» Brief
With the pictures removed, reproduce exactly the lines from the one that contains "Click the duplicate" through the last line of the entries below.

» Material for the task
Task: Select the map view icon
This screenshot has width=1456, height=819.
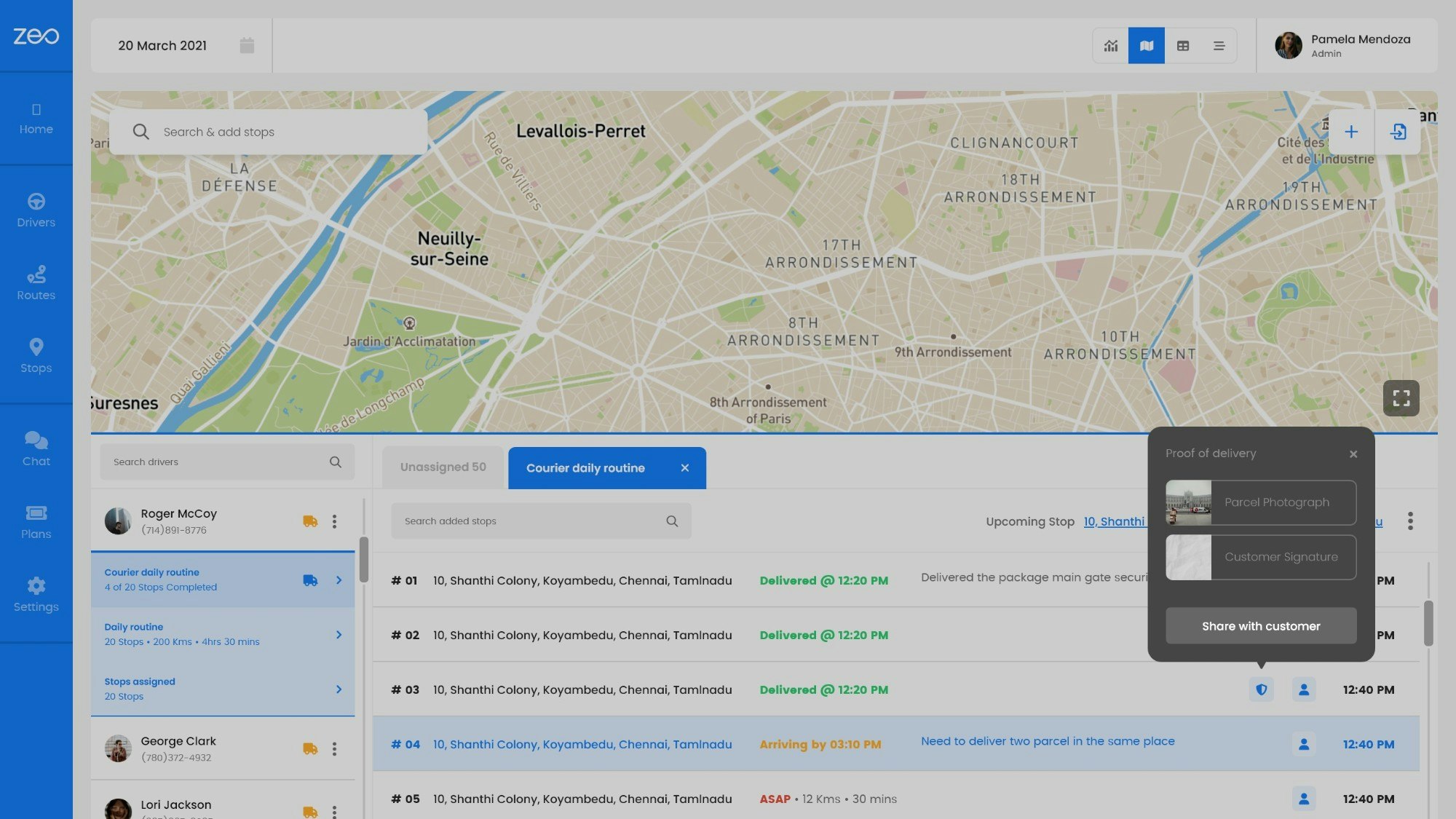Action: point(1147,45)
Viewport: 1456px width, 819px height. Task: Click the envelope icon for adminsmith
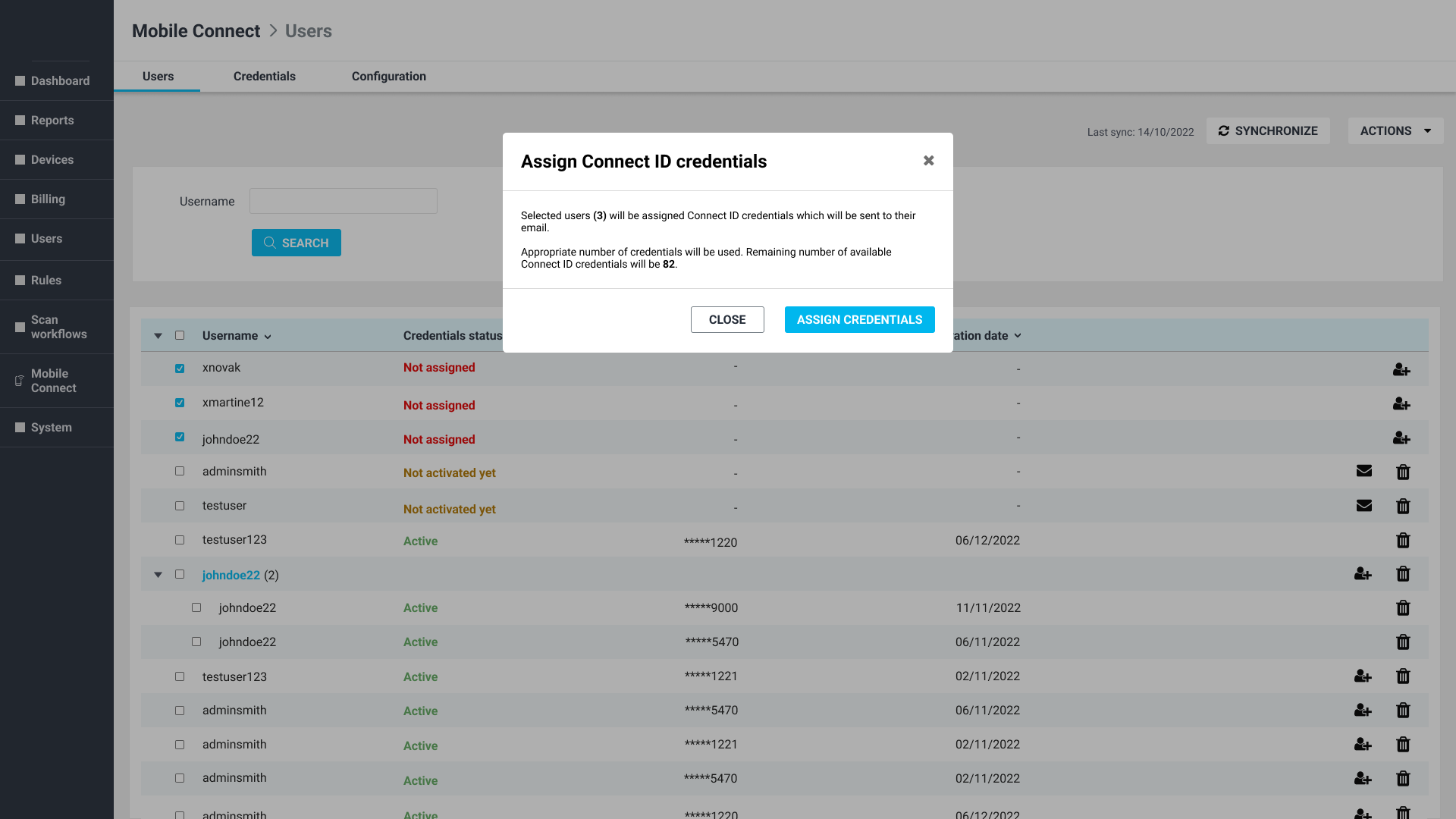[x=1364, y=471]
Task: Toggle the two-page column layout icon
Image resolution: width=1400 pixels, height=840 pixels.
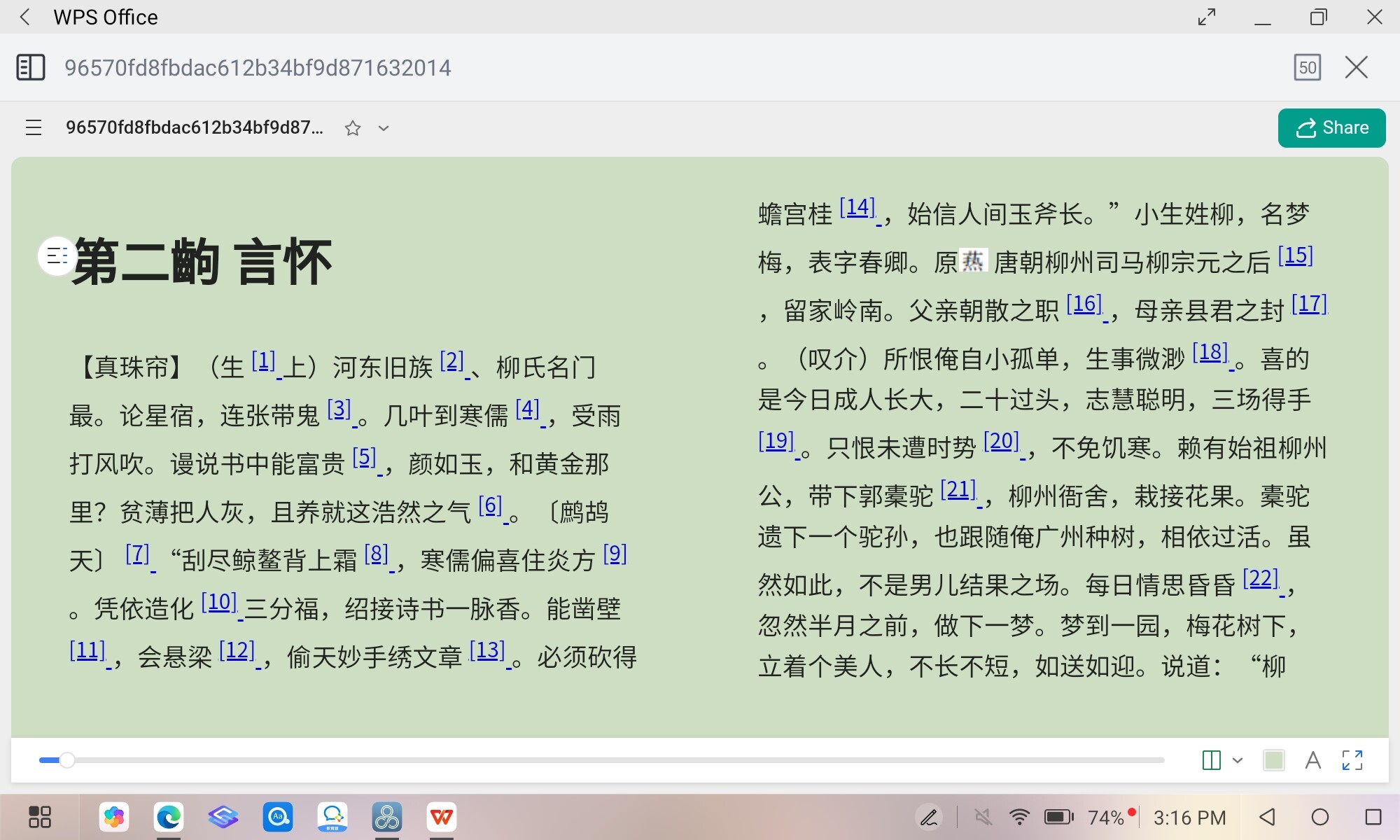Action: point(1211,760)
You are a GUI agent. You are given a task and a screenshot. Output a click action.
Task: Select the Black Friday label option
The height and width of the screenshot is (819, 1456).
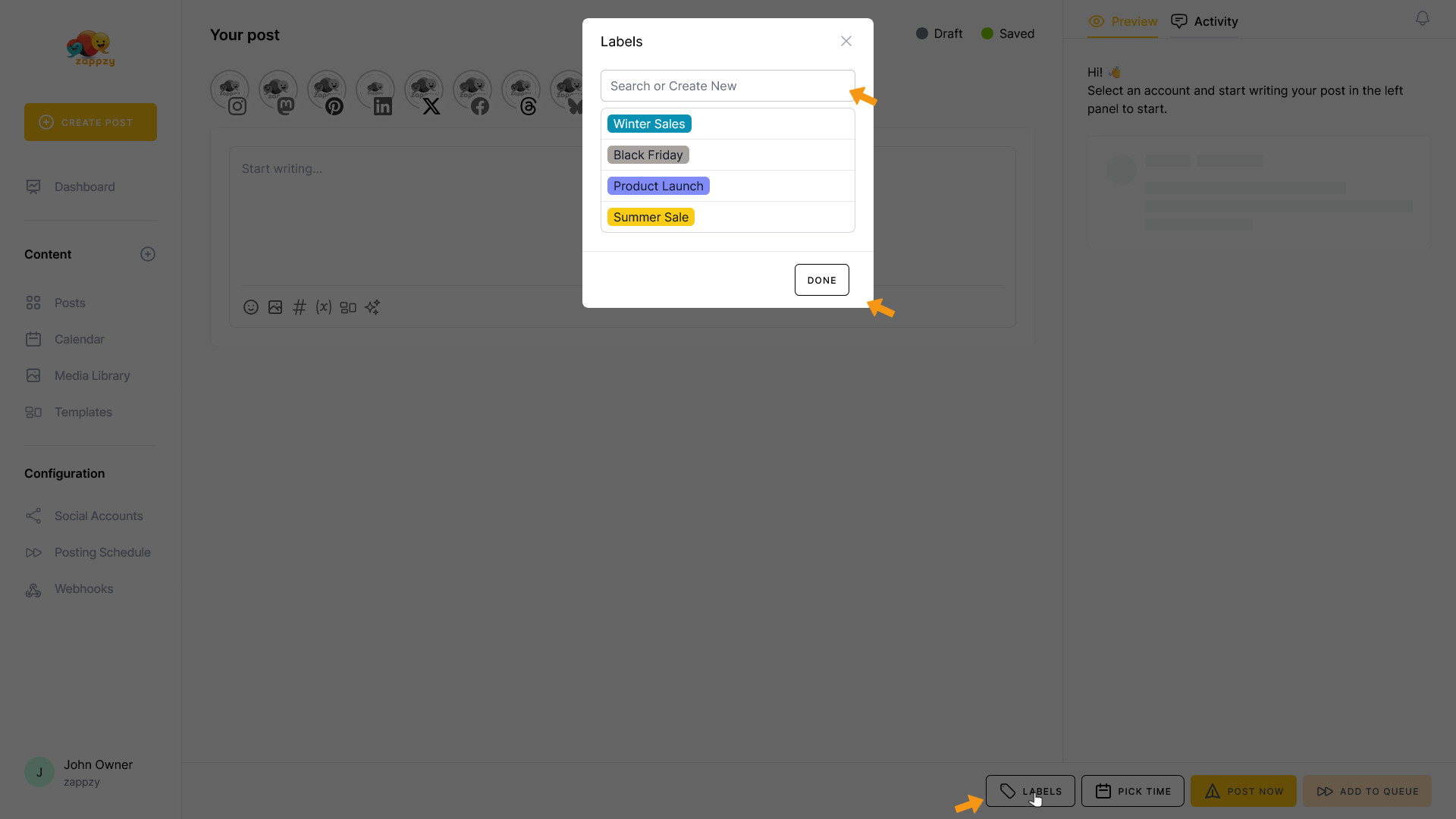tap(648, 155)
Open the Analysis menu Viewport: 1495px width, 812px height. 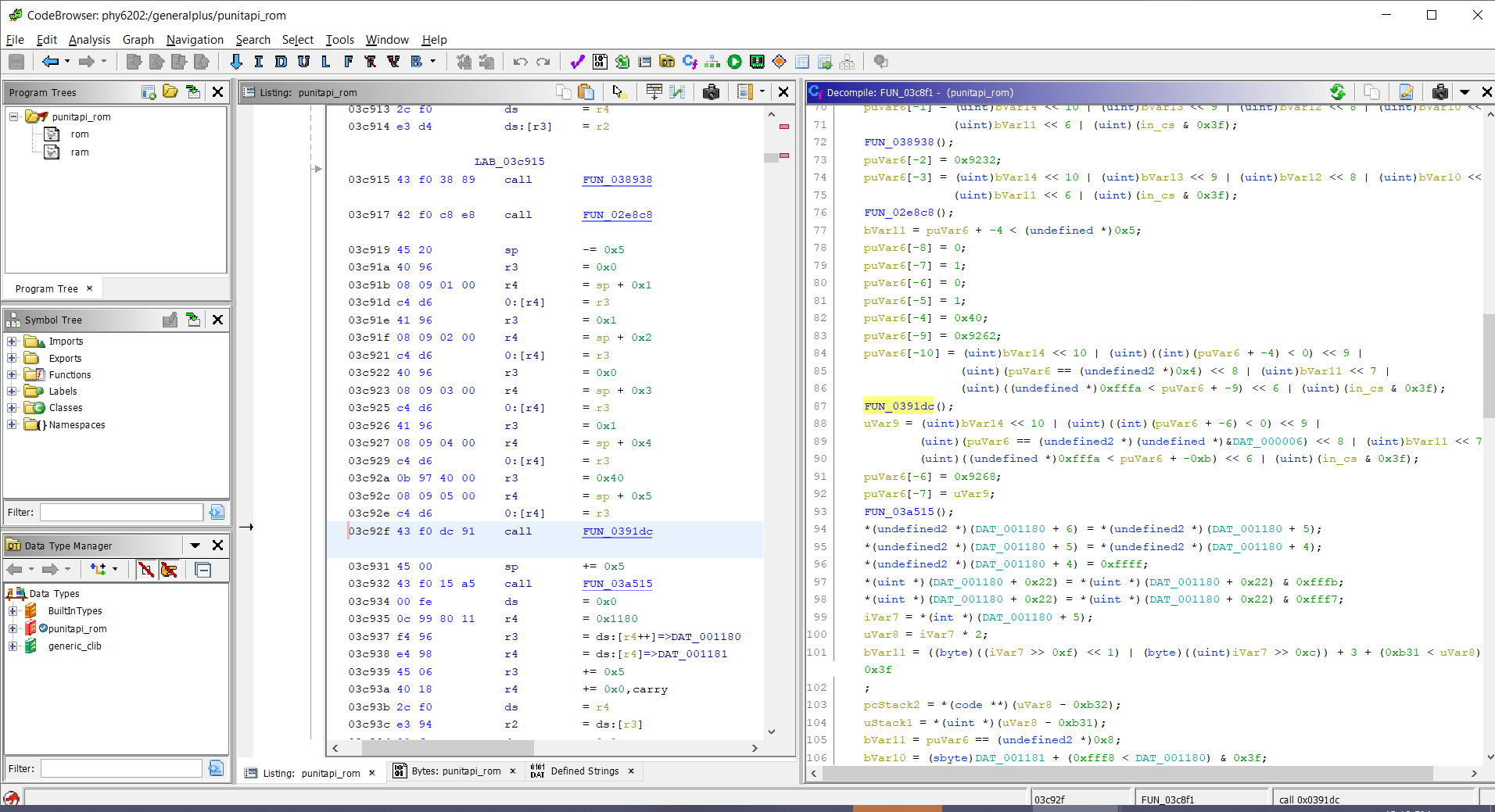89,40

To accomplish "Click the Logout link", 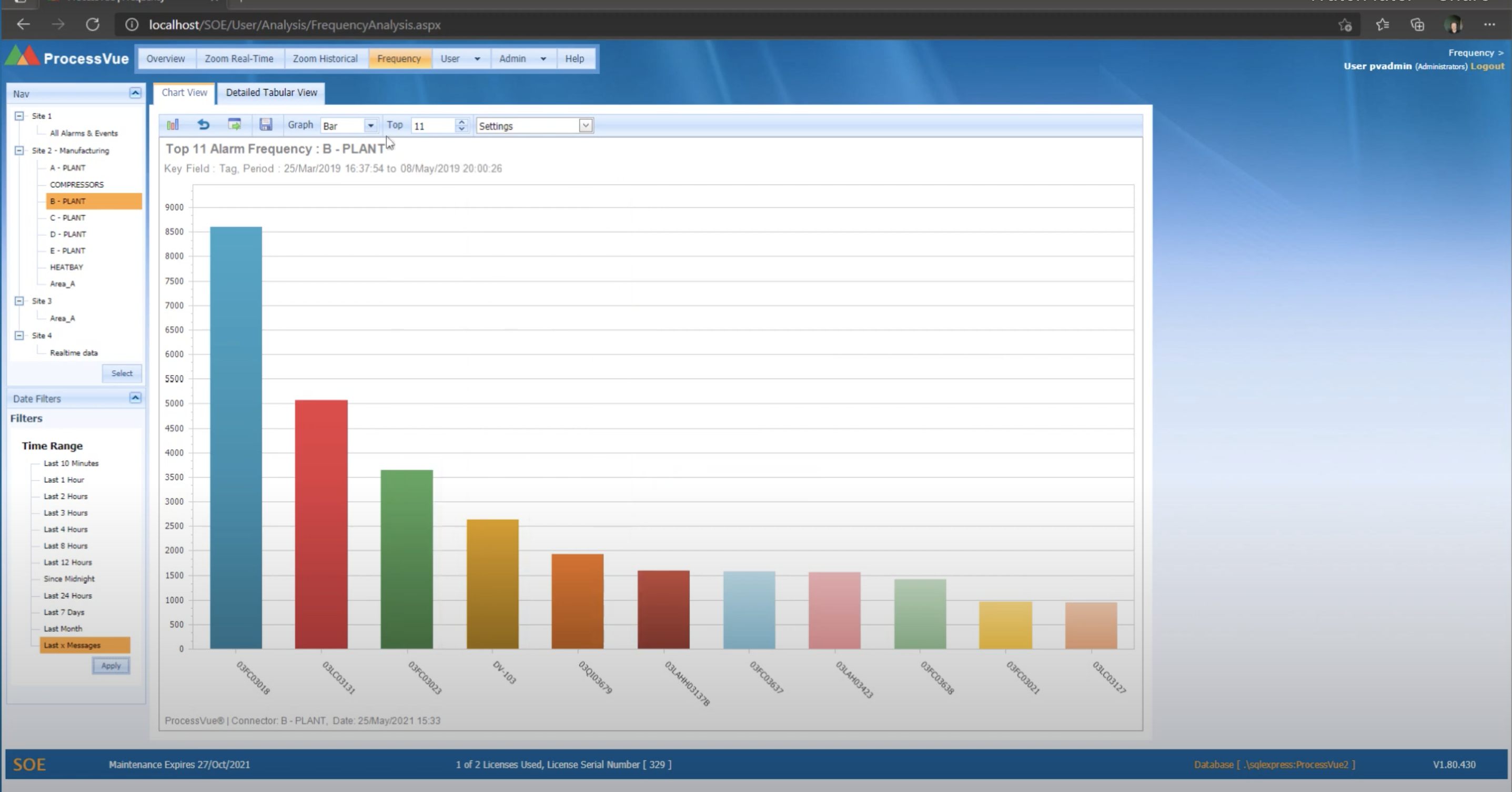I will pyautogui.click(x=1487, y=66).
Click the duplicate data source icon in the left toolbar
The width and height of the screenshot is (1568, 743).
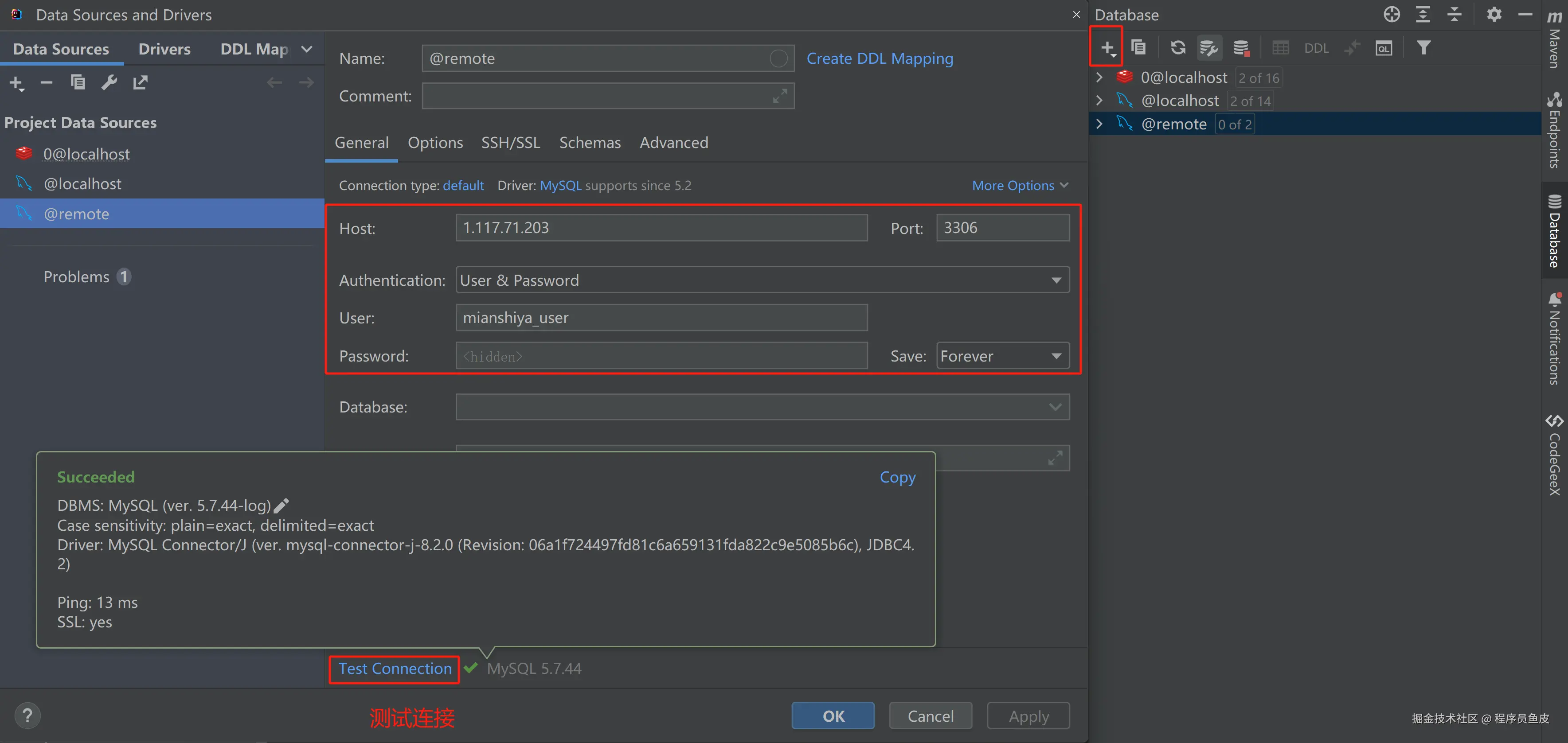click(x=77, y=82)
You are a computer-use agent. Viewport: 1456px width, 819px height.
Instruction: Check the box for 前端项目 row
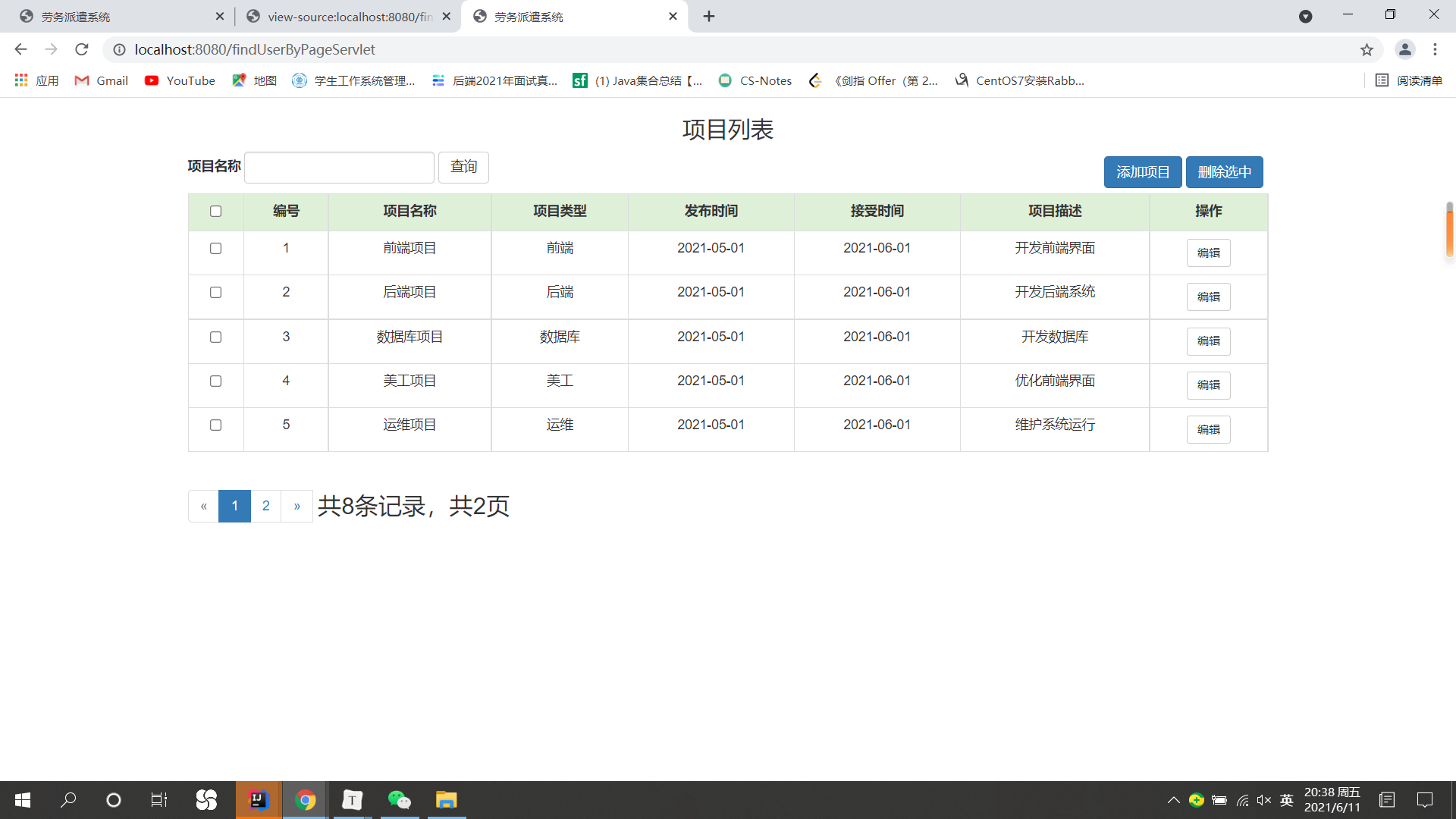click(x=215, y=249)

» Finished task
Click the duplicate data source icon in the left toolbar
The width and height of the screenshot is (1568, 743).
click(x=77, y=82)
You are a computer-use agent. Viewport: 1456px width, 819px height.
Instruction: Check the box for 前端项目 row
click(x=215, y=249)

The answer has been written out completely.